Se risulta ormai chiara l’esistenza di una correlazione negativa tra la crescita della produttività e il ricorso a lavoratori a tempo determinato (flessibilità numerica), è interessante considerare la relazione tra le principali forme di flessibilità introdotte (numerica e salariale) e il grado di innovazione delle imprese. Infatti, anche se l’innovazione (insieme alla spesa in Ricerca e Sviluppo, R&S) rappresenta uno dei fattori principali in grado di avviare meccanismi virtuosi di sviluppo e crescita delle imprese, essa viene scarsamente richiamata quando si discute di lavoro. Se ne occupa però una parte della letteratura economica, da cui riprenderemo alcuni esempi specifici che risultano d’aiuto per valutare anche il caso italiano. Michie and Sheehan (2003), partendo da alcuni dati riguardanti il settore manifatturiero inglese, osservano che “le imprese più innovative sono proprio quelle che hanno deciso di non ricorrere a queste nuove forme di lavoro, frutto della deregolamentazione, ma che hanno invece perseguito una sorta di flessibilità funzionale associata non a contratti temporanei di breve durata, ma al contrario, ad una maggiore sicurezza occupazionale”. In altri termini:“Non vi è alcuna prova della possibilità che la flessibilità introdotta in seguito alla deregolamentazione del mercato conduca ad un’economia più innovativa. Questa affermazione, nella sua nettezza, stride fortemente con le frequenti argomentazioni che spesso vengono utilizzate per giustificare il ricorso ad una maggiore flessibilità.

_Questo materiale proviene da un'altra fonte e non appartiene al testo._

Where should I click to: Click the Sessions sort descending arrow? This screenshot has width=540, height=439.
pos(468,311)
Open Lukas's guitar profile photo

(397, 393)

Allora, all’interno di un dibattito che badi seriamente al contenuto della discussione, sarebbe necessario specificare il tipo di flessibilità che si vuole rincorrere, a partire però dai risultati già chiaramente osservabili in merito a quella numerica e salariale.
Kleinknecht et al.(2010) conducono un’indagine simile analizzando dati longitudinali riguardanti le imprese dei Paesi Bassi, da cui emerge chiaramente che le possibilità per un’impresa di adottare prodotti nuovi per il mercato, assumendo così una posizione leader rispetto agli altri competitors, sono negativamente influenzate da un elevato ricorso a lavoratori temporanei. Secondo gli autori, questo dato rende esplicita la necessità di favorire ed attivare un processo di accumulazione della conoscenza che può aver luogo, però, solo una volta creati rapporti di lavoro stabili e continuativi, capaci tra l’altro, di trasmettere un senso di fiducia ed appartenenza tra i lavoratori. Lucidi e Kleinknecht (2009) approfondiscono proprio questo aspetto, attraverso un’analisi sull’economia italiana, affermando che uno degli effetti della maggiore flessibilità del lavoro potrebbe essere un forte sottoinvestimento nella formazione dei lavoratori. Infatti, se i rapporti di lavoro sono di breve durata, allora le imprese hanno pochissimi incentivi ad investire nella formazione dei lavoratori, mentre dall’altra parte questi saranno riluttanti all’idea di acquisire delle competenze strettamente legate all’impresa in cui solo momentaneamente risultano occupati se non percepiscono un impegno di lungo termine con i propri datori di lavoro. In un contesto simile, le relazioni e il luogo di lavoro hanno subito profondi cambiamenti che pongono degli interrogativi concreti non solo sul dato “freddo” dell’andamento della produttività, ma ancor di più sulla natura frammentaria, atomizzata e fortemente gerarchica assunta dal rapporto lavoratore-imprenditore.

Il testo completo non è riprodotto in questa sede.